Render every line of the listing below as a JSON list of strings, one string per line, leaving out blank lines and the pictures.

((

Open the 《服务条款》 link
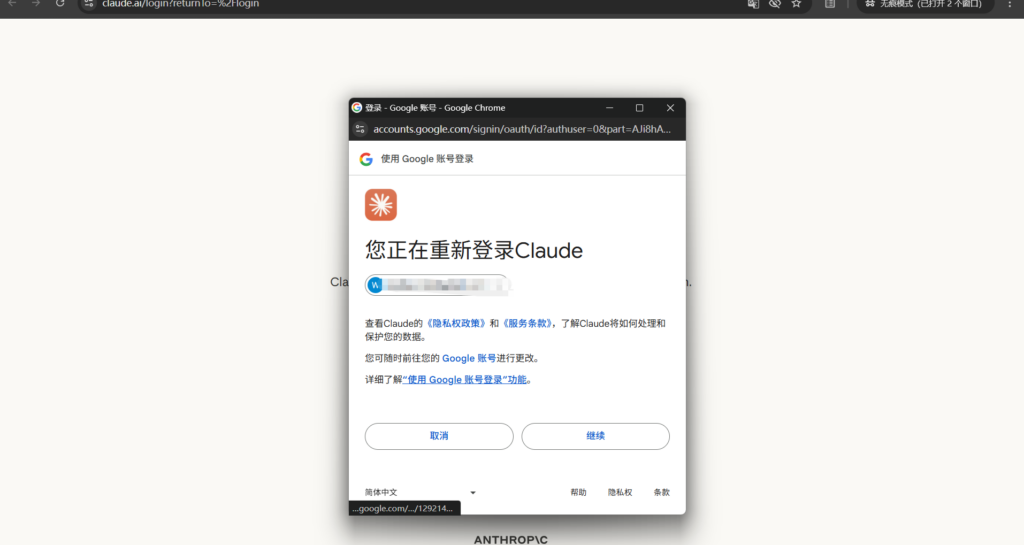 pyautogui.click(x=525, y=323)
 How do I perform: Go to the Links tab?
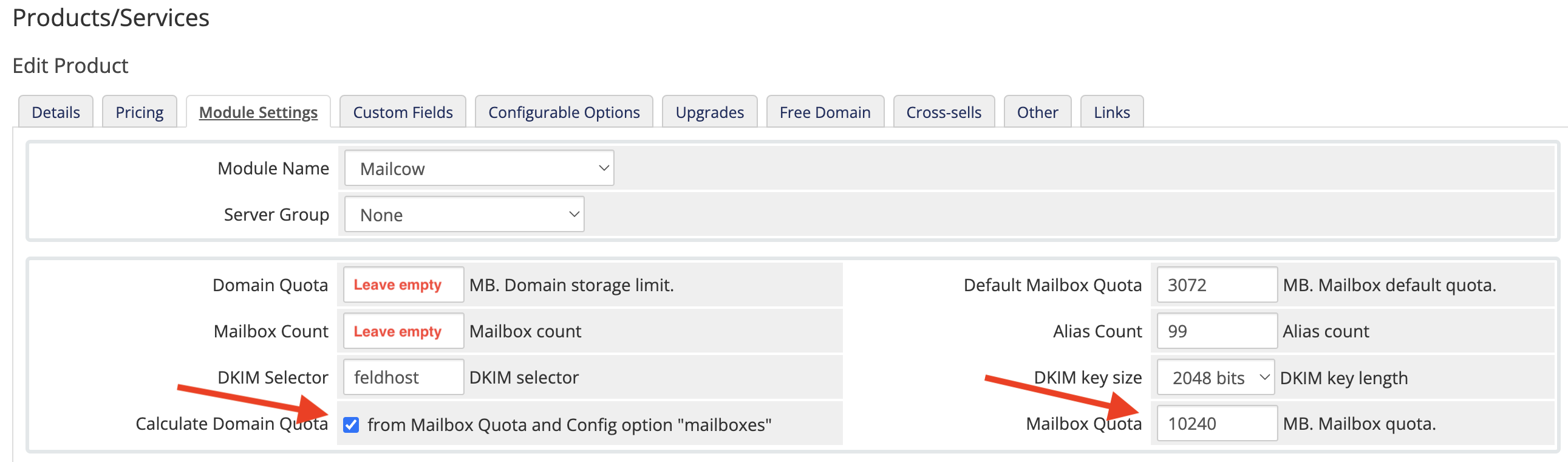tap(1111, 112)
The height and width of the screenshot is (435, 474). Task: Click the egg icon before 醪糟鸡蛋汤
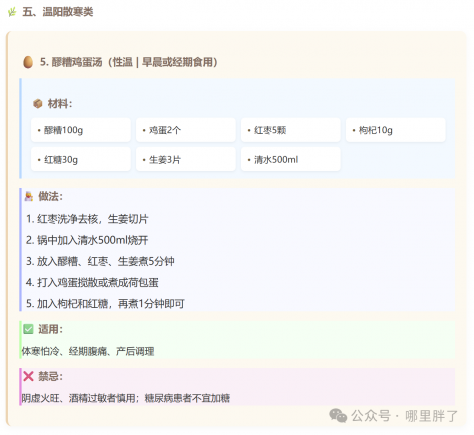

))

• **Solution**
[
  "Open the 《服务条款》 link",
  " pyautogui.click(x=525, y=323)",
  " How do I perform: Go to the Links tab?",
  "tap(1111, 112)",
  "The height and width of the screenshot is (435, 474). Task: Click the egg icon before 醪糟鸡蛋汤"
]